Exercise goal =>
Reproduce the Ndumiso Gumede excerpt from "He said there" to "stadiums to clubs.", using "sports grounds" in place of "stadiums".

Document excerpt =>
════════
Veteran football administrator Ndumiso Gumede, the Highlanders FC president, who played a key role in acquiring the club’s offices along Robert Mugabe Way as well as the club house, said he is a product of vibrant pre-independence youth clubs.
“Prior to independence, BCC had youth clubs and I’m a product of Inyathi in Mpopoma. These (youth clubs) were abandoned when central government directed that beer profits be sent to Harare, so I am told. So a system that produced the Ndlovu brothers, Lawrence Phiri, Barry Daka and many others was abandoned. The clubs didn’t only do sports but we had varied life skills taught there like dancing, debating and excursions,” said Gumede.
He said there is no need to “reinvent the wheel” and urged council to employ competent youth officers to run the youth centres.
The Sports and Recreation Commission trained competent administrators through its Community Sports Development Programme (CSDP).
Gumede is, however, against leasing stadiums to clubs.
“It’s not a solution. Clubs can’t afford the overheads to maintain the stadia given their shoe string budgets.”
════════
The data =>
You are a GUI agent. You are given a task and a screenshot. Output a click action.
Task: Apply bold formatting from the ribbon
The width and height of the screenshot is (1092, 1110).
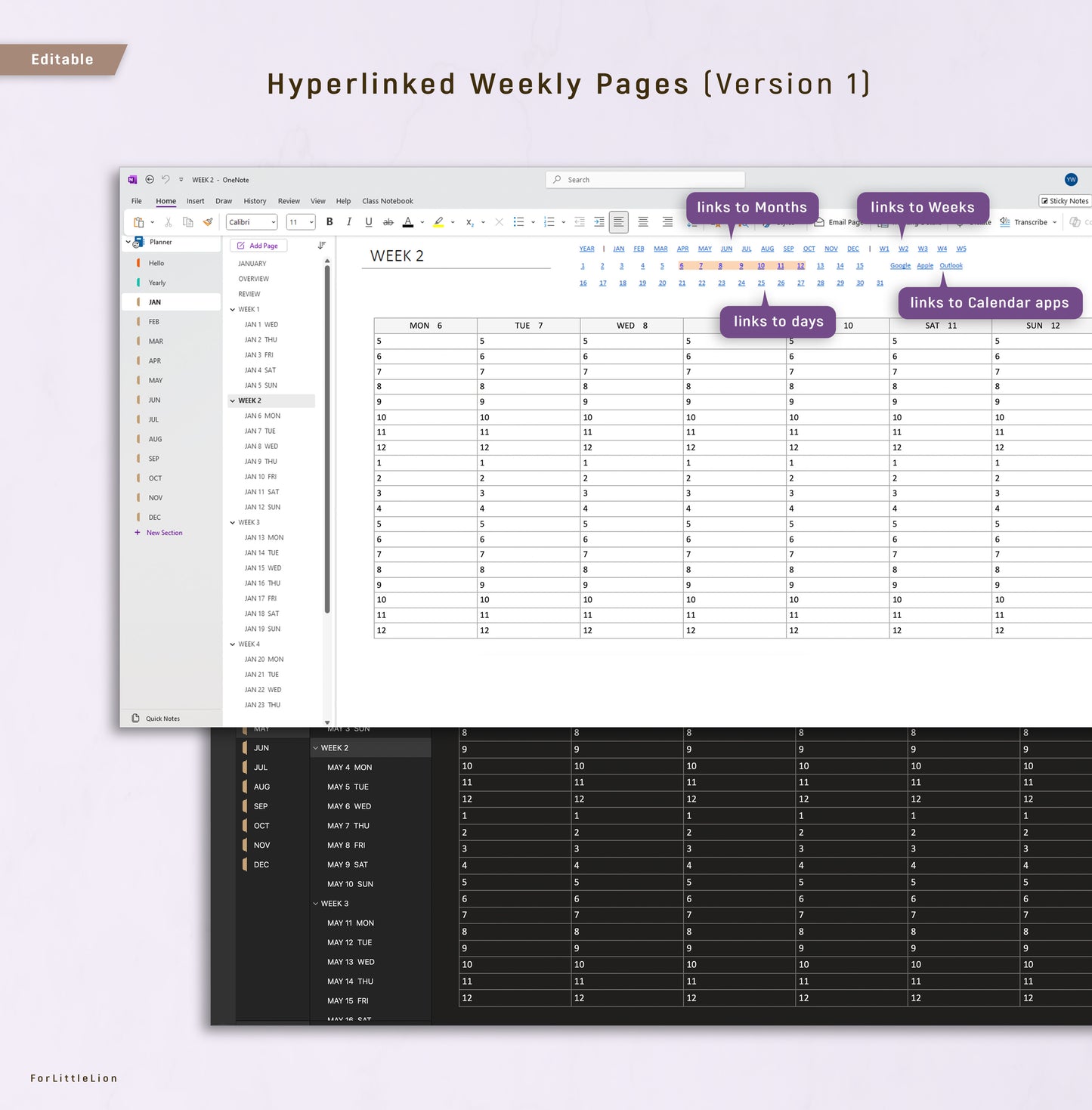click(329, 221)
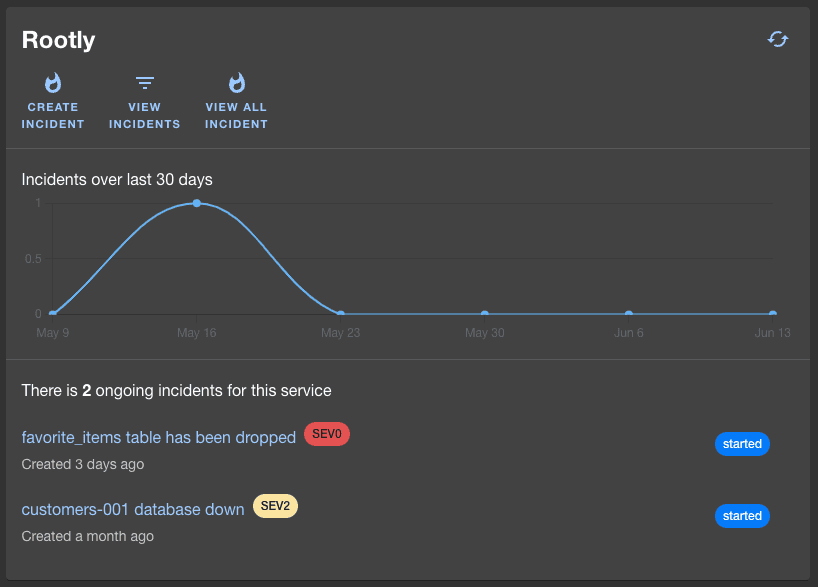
════════
Task result =>
He said there is no need to “reinvent the wheel” and urged council to employ competent youth officers to run the youth centres.
The Sports and Recreation Commission trained competent administrators through its Community Sports Development Programme (CSDP).
Gumede is, however, against leasing sports grounds to clubs.